A shareholder who elects to not participate in any supplemental offering of shares and does not provide additional capital contributions for such additional project activities will have no interest in such additional project activities, but will retain his interest in the projects in which the Fund has already invested. The failure of a shareholder to participate in a supplemental offering may have a dilutive effect on such shareholder’s investment.

  

Removal of Manager

 

Shareholders may propose the removal of the Manager, either by calling a meeting or soliciting consents in accordance with the terms of the LLC Agreement.
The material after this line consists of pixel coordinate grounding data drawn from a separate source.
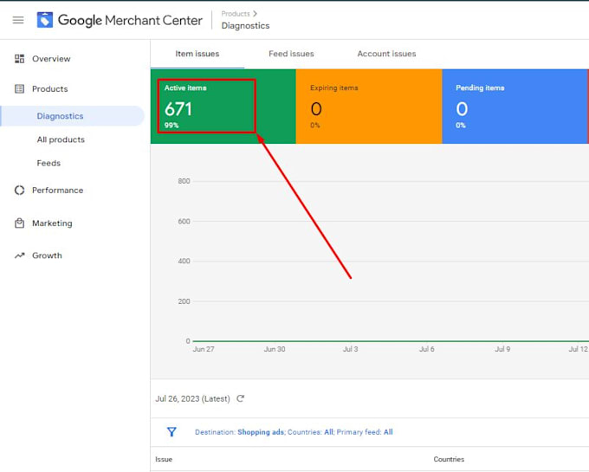Screen dimensions: 589x472
Task: Click the Growth trend arrow icon
Action: [x=20, y=256]
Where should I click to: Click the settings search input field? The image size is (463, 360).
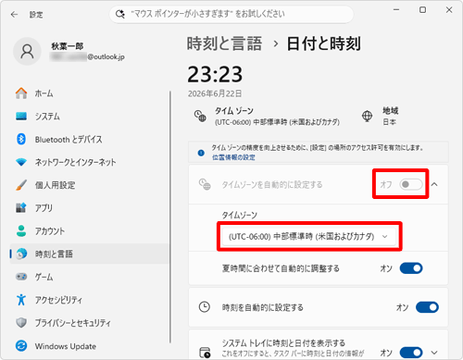[232, 14]
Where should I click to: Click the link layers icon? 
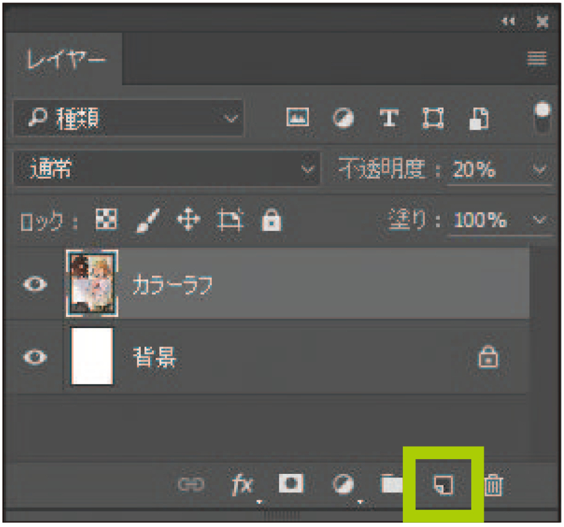tap(191, 485)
Removal of the Manager requires the affirmative vote of a majority of the Shares.  The shareholders may replace the removed Manager or fill a vacancy by a vote of a majority of the Shares.  In the event that the Manager is removed, the Fund must pay to the Manager a cash amount equal to its capital account balance and any fees or reimbursement to which the Manager is entitled.  The Manager may be removed only if the Manager has committed an illegal act or an act of gross negligence or willful misconduct that has had a material adverse effect on the Fund.

 

Dissolution of Fund

 

The Fund will wind up, dissolve and terminate its operations on the earliest to occur of either (a) the determination by the Manager to terminate and dissolve the Fund or (b) any other event requiring dissolution by law.  Upon the dissolution of the Fund, the Fund will wind up its business, sell all of its assets (except as otherwise determined by the liquidating trustee), and liquidate the Fund’s assets to the Investors.

 

If, upon liquidation, the capital account of the Manager has a deficit balance, the Manager will be required to make additional capital contributions to the Fund in an amount necessary to restore such deficit balance to zero.

 

Transferability of Interests

 

The Shares are subject to transfer restrictions set forth in the LLC Agreement.  Under the terms of the LLC Agreement, no shareholder may assign or transfer all or any part of his or her interest in the Fund and no transferee will be deemed a substitute shareholder or be entitled to exercise or receive any of the rights, powers or benefits of a shareholder unless (i) such transferee has been approved and accepted by the Manager, in its sole and absolute discretion, as a substitute shareholder, and (ii) certain other requirements set forth in the LLC Agreement (including receipt of an opinion of counsel that the transfer does not have adverse effects under the securities laws) have been satisfied.  Notwithstanding the foregoing, an involuntary transfer of all or part of a shareholder’s Shares may occur by reason of (a) death, (b) court order, (c) dissolution of a shareholder which is an entity, (d) bankruptcy, (e) divorce, (f) foreclosure, or (g) any other transfer by operation of law, pursuant to which the Shares are permitted to pass directly to the transferee and the transferee will become an assignee of such Shares and be subject to the terms and conditions of the LLC Agreement.  The transferee, however, will not become a member of the Fund unless and until admitted as a substitute shareholder as set forth above.

 

   
 

 

Liability

 

Assuming compliance with the LLC Agreement and applicable formative and qualifying requirements in Delaware and any other jurisdiction in which the Fund conducts its business, a holder of Shares will not be personally liable under Delaware law or the LLC Agreement for any obligations of the Fund, except:

 

·           to the extent of any unpaid capital contributions;

 

·           for the amount of any wrongful distributions that render the Fund insolvent; and

 

·           for any loss, damage or claim arising from any act or omission of such shareholder, including, without limitation, indemnification liabilities arising from any misrepresentation made by the shareholder to the Fund when purchasing Shares.